Sistémico


La terapia sistémica se centra en las relaciones, es decir, en cómo las personas se relacionan entre sí y con ellas mismas, cómo las ideas que tienen sobre otras personas y sobre sí mismas influyen en lo que dicen y hacen, y cómo podrían encontrar formas de actuar de manera diferente.


Este tipo de terapia se enfoca en comprender y reconocer patrones malsanos en la dinámica de las relaciones para que puedan ser alterados dentro de los sistemas existentes, en lugar de examinar los orígenes de esos patrones. Esta terapia no es directiva, sino que las personas aprenden a reconocer patrones por sí mismos, con el apoyo del terapeuta.


La terapia sistémica busca identificar patrones profundamente arraigados dentro de las relaciones de un individuo y también con miembros de la familia.

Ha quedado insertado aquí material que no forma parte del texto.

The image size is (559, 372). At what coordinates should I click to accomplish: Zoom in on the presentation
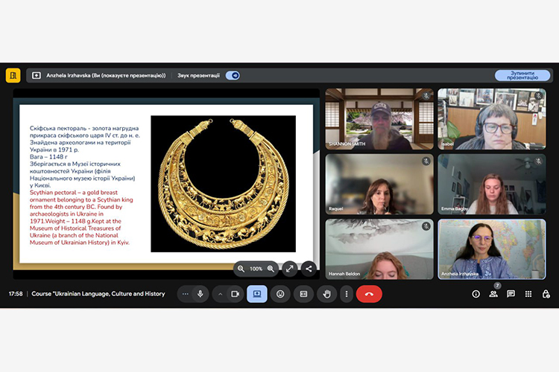271,269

El proceso ayuda a descubrir las formas en que los miembros se comunican y se comportan dentro de un sistema, según las creencias acerca de sus respectivos roles.

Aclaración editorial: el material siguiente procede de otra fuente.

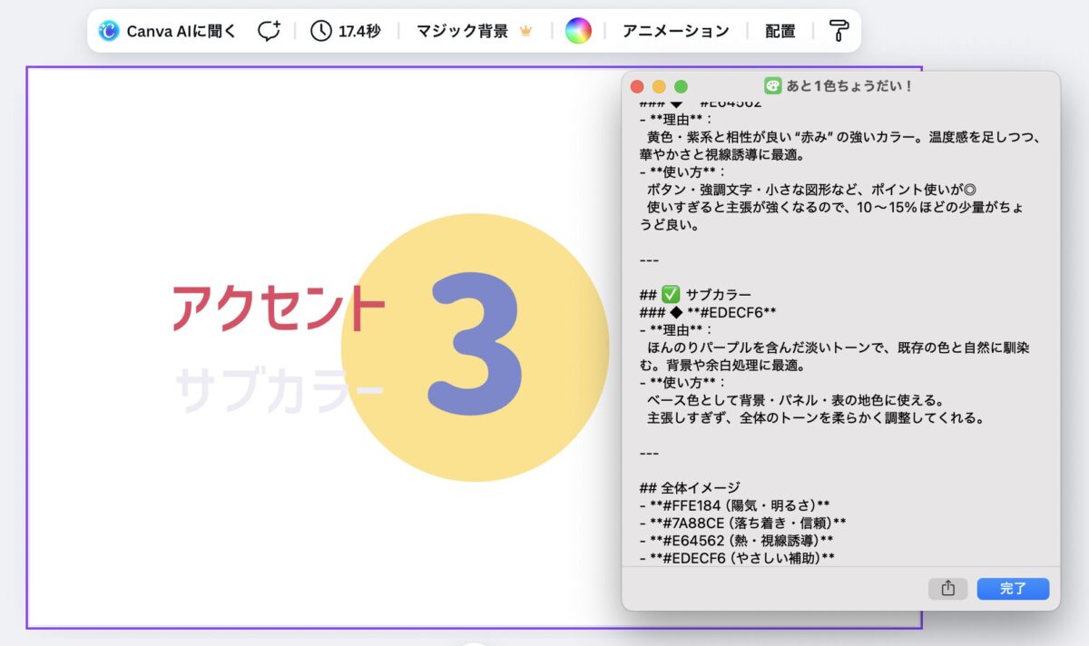Open the アニメーション panel
The image size is (1089, 646).
click(675, 31)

La terapia sistémica invita a las personas a crecer en la conciencia de su propia capacidad de relacionarse de manera diferente, a ver la vida desde un punto de vista más positivo y a moverse con confianza hacia formas alternativas de hacer las cosas. Esto ayuda a garantizar que a medida que avanzan hacia el futuro, se llevan consigo mejores habilidades en sus relaciones y un mayor sentido de confianza en sí mismos en su capacidad para manejar situaciones difíciles.


La terapia sistémica es muy útil para trabajar con muchos de los problemas que pueden ocurrir en las familias, ya sean parejas, padres e hijos, o niños entre ellos.